We have city managers, we have partnership managers, so if it’s done at a promoter or venue level our city managers email all day long. They have all of their tour dates, some of these shows are selling out, some of them are not selling out, and basically we have financial arrangements with all our promoters. We’re going to them and saying, “Look, we have a subscription thing, we’re going to be partners with you, we’re going to share these revenues.” We have a split that we decide on, we keep some of it and at the end of the month the other goes to our promoter partners. So in the end who gets paid is basically who’s paying for the artist. In some cases an outside promoter does an event for the venue and our contract is with them. In another case the venue has an in-house promoter and they’ve booked the artist so they are paying for it, they’re taking the risk and our arrangement is with them. And in some cases the agency says, “We have this artist touring 11 cities, what can you do for us?” It becomes like a barter for us, we’d like them to hook up our members with passes to the show and we’re gonna help you with your ticket sales.
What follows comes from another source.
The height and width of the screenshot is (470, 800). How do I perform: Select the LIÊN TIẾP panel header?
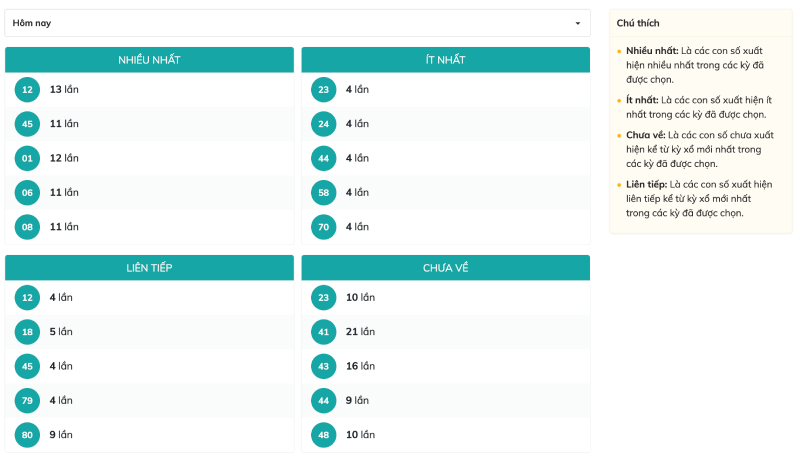(x=149, y=268)
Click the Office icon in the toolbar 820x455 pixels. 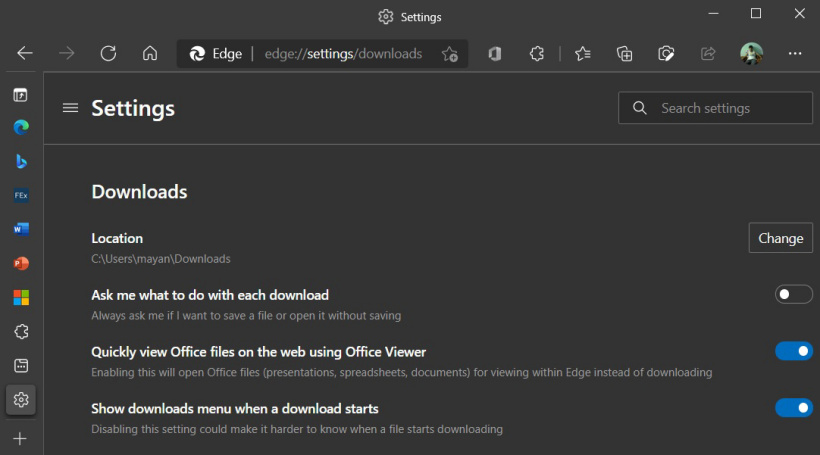[x=494, y=54]
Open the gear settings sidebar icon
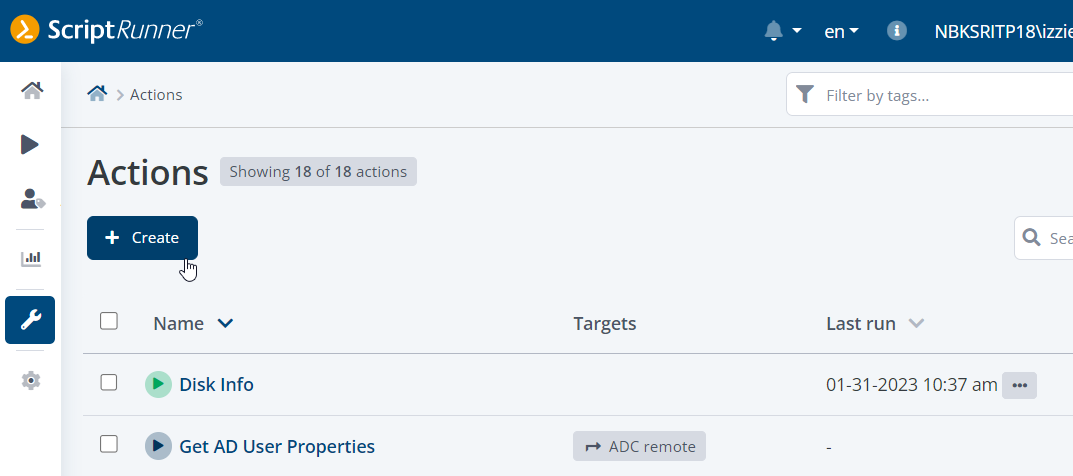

That’s how that works.
What is Jukely’s priority going forward?
As we’re growing our biggest influence goes to emerging artists. For us, what’s really interesting is that the live music business has been the same way for a very, very long time with the same players and whatnot. And the way it’s going is the streaming services have been making the music business smaller, the recording industry has been stabilizing at about 20 billion per year and the live music business has been increasing one or two billion per year and this year it’s like 30. So it’s increasing, but the question is how come live music is not hundreds of billions. So the business model innovation here is interesting because now it’s bringing new people who normally wouldn’t go out and increasing the overall size of the live music business. Obviously we haven’t even completed a year subscription service so we’re not big enough yet to make a dent in the overall business, but the direction and the angle we chart is going up, it looks like it’s poised to make a dent.
So our goal is for Jukely to be at the center of bringing more people out to see new and emerging bands that people are discovering through streaming services like Spotify. You’re listening to more bands, you’re being exposed to more artists. So there are more fans now, there are more people to go and see artists that they normally wouldn’t see because the concept of a fan has changed. Fans have gone from being in love with five bands to being in love with 30 bands because of the streaming system. So that opens a new opportunity for us. Jukely lives off that, how do we find ways to introduce people to these emerging artists? Our average member goes to two or three concerts per month.